Would you recommend this book to a friend? Why or why not?

No, unfortunately. It’s been getting good reviews and I wanted to like it--right up my alley, a poet in Madrid--but I found the narrator to be insufferable, self-important in a passive-aggressive way and at the same time self-loathing, manipulative, self-centered, hand-to-the-forehead. The only way we see secondary characters, like women who somehow love him, is through his worry about how his lies and manipulations will affect them. I appreciate the examination of language, how it can be twisted, how we don't understand each other, specially with the added burden of translation. And the telling is perhaps bravely naked, exposing this character's most gutter self, but he is not someone I want to spend time with. I listened to the end because it was short (thank god) and I wanted to see if it then was redemptive. It wasn’t really, just grumpy and depressed.

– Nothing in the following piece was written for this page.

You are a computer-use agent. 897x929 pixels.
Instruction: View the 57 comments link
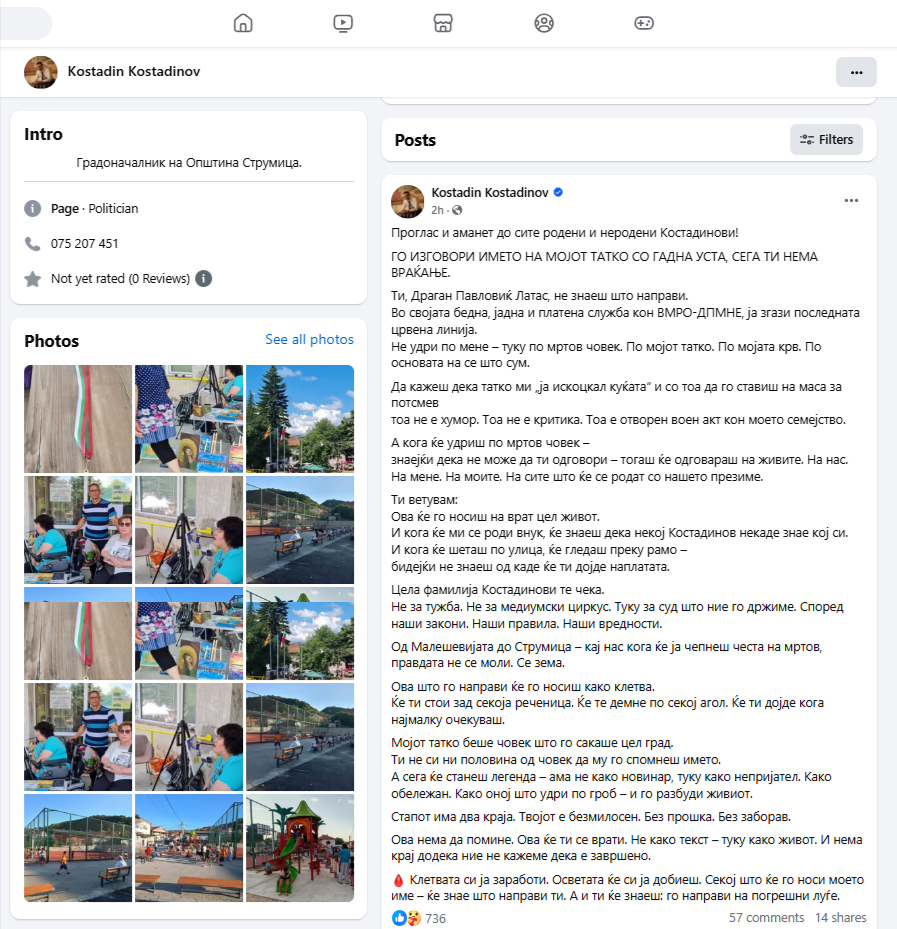tap(766, 918)
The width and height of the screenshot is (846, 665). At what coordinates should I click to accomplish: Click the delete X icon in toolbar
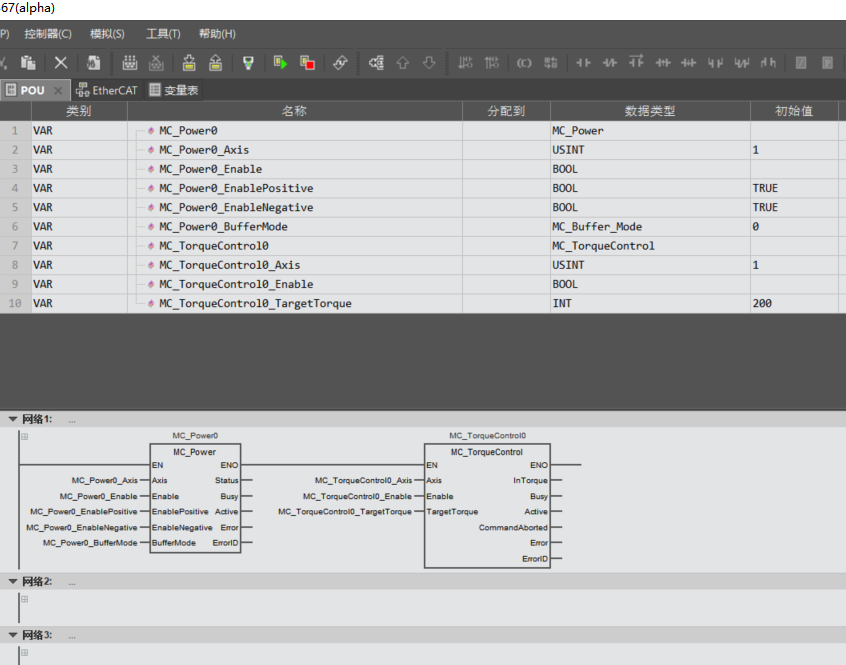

Has Leaving the Atocha Station turned you off from other books in this genre?

No!

Would you be willing to try another one of Ben Lerner’s performances?

Ben Lerner's performance worsened my reaction to his book, as he reads a lot of the prose in the dreaded Poet Voice, intoning rather than with natural speech inflections. It's possible the book might have been livelier, funnier in places, and less inescapable if I had read it. Maybe a different reader would lend the narrator more inflected variation.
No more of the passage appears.